Task description.
Write down the part of the passage below about wikis and blogs from "The transparency that" to "the entry itself?", word for word.

Page text.
• • • •

The transparency that a wiki seems to offer, in terms of who made what edit and when, is not really reassuring, since the real issue is not who wrote which part, but who is prepared to put their neck on the line for the whole. Look at the Wikipedia entry for Classical Music. The issues with this entry do not involve contradiction so much as absence of a coherent overview. Each part of it makes sense, but as a whole it doesn't really hang together. This is after a lengthy discussion when someone said the article needs a complete rewrite. Apparently it was completely rewritten, then reverted. Actually you learn quite a lot from reading the opposing arguments in the discussion, possibly more than from the current 'consensus' entry. But what does it tell us about the value of wikis if the debates underpinning an entry are more valuable than the entry itself?
Like wiki discussions, blogs require people to do more work to sift through opposing points of view as well as conversations that talk past each other. So they are not as convenient as wikis, which appear to do that work for you. But there are some tasks more reliably done by people than left to software and emergence. The most convenient solution is not always the best.

• • • •

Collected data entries
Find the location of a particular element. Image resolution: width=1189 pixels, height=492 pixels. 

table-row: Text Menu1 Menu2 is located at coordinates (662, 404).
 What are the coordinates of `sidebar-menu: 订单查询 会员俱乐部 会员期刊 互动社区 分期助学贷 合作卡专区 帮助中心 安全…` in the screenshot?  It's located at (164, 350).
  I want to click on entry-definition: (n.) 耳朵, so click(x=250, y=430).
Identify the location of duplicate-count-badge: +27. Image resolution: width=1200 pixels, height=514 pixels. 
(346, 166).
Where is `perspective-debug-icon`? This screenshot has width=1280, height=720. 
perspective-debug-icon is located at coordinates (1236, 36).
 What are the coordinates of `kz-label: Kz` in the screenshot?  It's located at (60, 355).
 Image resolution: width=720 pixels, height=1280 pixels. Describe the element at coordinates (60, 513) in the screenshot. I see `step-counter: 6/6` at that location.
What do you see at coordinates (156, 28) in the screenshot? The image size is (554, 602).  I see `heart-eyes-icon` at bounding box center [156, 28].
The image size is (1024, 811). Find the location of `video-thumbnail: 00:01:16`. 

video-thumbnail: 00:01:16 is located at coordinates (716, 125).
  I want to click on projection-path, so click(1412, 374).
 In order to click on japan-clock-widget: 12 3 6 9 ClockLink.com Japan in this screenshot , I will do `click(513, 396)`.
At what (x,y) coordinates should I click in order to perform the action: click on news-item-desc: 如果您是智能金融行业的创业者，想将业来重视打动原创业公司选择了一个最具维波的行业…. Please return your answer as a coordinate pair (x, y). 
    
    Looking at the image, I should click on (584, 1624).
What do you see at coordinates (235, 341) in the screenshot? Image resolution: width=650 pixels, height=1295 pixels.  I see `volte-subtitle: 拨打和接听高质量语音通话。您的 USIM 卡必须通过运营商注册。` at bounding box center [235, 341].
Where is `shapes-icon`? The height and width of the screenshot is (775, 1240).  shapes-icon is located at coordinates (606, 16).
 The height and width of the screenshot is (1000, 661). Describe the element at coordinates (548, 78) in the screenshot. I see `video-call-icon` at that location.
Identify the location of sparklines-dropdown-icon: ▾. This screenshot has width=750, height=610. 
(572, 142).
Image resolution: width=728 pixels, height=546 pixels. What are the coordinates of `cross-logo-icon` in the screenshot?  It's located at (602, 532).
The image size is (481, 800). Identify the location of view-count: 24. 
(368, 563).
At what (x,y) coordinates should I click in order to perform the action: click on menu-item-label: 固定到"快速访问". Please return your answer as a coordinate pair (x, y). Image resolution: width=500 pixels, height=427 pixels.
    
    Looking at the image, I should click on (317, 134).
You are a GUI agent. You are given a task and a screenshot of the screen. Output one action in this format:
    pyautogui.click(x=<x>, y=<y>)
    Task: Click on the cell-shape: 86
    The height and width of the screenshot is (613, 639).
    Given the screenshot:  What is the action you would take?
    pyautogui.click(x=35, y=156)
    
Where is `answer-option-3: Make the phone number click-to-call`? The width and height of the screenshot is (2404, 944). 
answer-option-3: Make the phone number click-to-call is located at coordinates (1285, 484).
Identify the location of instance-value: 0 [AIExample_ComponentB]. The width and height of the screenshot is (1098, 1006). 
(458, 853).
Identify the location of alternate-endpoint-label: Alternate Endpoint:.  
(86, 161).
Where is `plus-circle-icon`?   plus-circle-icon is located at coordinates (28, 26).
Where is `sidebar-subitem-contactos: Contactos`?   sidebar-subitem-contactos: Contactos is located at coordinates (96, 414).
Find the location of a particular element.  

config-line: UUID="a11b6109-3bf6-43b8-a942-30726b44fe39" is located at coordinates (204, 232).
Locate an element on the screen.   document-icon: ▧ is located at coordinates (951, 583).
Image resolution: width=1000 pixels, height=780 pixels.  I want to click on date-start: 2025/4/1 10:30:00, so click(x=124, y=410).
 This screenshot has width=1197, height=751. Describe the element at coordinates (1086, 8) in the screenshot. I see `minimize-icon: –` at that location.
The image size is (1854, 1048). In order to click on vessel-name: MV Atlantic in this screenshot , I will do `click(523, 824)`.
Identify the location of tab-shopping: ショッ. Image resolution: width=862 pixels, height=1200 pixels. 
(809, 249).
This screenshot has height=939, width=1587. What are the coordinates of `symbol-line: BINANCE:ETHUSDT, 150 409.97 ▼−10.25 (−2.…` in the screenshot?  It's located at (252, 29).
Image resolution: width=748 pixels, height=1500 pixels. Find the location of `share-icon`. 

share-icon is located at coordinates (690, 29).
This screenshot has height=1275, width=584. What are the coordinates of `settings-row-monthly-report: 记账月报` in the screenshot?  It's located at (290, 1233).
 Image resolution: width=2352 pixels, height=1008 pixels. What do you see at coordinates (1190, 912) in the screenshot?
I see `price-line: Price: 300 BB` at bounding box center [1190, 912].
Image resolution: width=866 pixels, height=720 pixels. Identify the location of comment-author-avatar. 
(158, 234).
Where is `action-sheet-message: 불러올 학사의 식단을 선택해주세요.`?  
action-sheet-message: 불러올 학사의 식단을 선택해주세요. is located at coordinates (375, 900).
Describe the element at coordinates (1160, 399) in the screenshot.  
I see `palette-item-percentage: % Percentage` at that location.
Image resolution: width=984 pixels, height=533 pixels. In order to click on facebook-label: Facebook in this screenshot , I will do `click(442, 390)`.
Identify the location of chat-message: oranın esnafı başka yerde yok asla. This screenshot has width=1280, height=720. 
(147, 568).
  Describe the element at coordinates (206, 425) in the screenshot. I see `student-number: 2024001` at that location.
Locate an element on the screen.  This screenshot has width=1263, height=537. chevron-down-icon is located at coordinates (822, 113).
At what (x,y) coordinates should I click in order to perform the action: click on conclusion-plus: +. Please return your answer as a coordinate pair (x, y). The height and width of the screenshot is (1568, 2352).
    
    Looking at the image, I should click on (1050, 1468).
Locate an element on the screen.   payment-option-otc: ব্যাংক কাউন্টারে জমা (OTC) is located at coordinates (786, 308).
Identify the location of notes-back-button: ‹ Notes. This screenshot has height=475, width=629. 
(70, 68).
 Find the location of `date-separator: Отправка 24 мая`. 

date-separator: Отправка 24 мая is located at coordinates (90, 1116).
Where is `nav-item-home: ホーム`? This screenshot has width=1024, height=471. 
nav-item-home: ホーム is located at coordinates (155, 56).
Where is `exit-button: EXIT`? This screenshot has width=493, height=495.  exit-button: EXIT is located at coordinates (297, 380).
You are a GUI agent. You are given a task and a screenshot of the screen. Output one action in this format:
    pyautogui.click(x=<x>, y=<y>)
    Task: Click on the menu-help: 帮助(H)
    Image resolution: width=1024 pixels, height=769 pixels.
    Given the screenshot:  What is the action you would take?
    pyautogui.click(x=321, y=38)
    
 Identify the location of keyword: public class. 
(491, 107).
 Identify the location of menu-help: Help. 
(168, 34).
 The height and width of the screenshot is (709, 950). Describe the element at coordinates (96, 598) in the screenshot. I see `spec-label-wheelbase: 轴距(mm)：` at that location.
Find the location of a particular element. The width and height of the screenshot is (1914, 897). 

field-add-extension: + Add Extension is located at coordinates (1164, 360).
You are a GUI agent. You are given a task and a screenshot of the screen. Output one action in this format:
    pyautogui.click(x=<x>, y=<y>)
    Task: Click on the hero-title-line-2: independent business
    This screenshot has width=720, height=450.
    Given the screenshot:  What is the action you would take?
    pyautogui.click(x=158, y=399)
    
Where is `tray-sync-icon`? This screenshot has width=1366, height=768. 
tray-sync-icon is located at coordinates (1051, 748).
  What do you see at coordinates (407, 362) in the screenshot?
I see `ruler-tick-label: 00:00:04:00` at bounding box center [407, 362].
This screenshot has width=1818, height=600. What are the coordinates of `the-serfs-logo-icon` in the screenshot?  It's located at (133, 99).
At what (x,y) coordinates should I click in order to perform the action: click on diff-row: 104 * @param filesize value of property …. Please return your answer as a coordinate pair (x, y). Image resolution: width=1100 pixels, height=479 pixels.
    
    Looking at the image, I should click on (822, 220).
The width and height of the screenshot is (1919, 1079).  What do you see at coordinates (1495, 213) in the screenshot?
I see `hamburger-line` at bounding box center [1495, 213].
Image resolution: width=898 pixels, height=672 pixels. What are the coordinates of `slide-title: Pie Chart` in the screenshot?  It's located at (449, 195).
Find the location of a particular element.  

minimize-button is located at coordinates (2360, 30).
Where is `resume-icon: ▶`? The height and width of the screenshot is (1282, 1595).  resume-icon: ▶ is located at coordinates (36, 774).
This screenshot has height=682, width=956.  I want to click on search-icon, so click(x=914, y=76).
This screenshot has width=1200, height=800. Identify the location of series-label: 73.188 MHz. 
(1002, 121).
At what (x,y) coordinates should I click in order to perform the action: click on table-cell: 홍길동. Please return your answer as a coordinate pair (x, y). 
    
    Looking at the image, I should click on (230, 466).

• • • •

Solution to the problem.
The transparency that a wiki seems to offer, in terms of who made what edit and when, is not really reassuring, since the real issue is not who wrote which part, but who is prepared to put their neck on the line for the whole. Look at the Wikipedia entry for Classical Music. The issues with this entry do not involve contradiction so much as absence of a coherent overview. Each part of it makes sense, but as a whole it doesn't really hang together. This is after a lengthy discussion when someone said the article needs a complete rewrite. Apparently it was completely rewritten, then reverted. Actually you learn quite a lot from reading the opposing arguments in the discussion, possibly more than from the current 'consensus' entry. But what does it tell us about the value of wikis if the debates underpinning an entry are more valuable than the entry itself?